Written request
Rewrite the records from the line with "The height and width of the screenshot is (812, 1481)." to the line with "The image size is (1456, 819).", replacing "How do I perform" with "How can I perform" and leaving everything else as it is.

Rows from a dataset
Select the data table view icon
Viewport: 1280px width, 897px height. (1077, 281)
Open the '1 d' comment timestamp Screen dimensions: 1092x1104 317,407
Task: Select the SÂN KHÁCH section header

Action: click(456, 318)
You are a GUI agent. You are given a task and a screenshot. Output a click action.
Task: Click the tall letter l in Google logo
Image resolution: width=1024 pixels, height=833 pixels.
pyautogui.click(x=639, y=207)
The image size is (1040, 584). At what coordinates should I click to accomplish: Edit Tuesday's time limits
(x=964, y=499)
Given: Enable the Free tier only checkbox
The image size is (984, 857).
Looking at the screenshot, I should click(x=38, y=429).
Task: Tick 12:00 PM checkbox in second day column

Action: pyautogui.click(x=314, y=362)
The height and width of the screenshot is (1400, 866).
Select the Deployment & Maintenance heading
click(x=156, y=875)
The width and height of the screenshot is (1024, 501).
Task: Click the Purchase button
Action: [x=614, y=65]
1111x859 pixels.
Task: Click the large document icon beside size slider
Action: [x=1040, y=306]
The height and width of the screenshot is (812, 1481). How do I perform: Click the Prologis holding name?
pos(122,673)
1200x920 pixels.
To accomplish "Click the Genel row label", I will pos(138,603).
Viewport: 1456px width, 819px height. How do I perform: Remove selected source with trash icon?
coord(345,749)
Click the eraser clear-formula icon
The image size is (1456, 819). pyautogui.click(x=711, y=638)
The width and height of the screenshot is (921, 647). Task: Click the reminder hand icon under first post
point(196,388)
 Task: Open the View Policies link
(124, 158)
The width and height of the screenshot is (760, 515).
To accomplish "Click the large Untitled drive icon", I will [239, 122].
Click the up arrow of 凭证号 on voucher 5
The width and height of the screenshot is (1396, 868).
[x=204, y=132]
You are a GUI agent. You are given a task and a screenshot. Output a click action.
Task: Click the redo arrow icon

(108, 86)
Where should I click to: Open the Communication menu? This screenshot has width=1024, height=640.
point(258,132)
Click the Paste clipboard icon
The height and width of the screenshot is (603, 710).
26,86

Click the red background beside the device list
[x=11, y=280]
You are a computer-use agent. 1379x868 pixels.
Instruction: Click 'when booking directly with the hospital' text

Correct output
The height and width of the screenshot is (812, 1481). How can I perform: Click the Prologis holding name?
pos(122,673)
1200x920 pixels.
To accomplish "Click the Genel row label", I will pos(138,603).
Viewport: 1456px width, 819px height. How can I perform: Remove selected source with trash icon?
coord(345,749)
Click the eraser clear-formula icon
The image size is (1456, 819). pyautogui.click(x=711, y=638)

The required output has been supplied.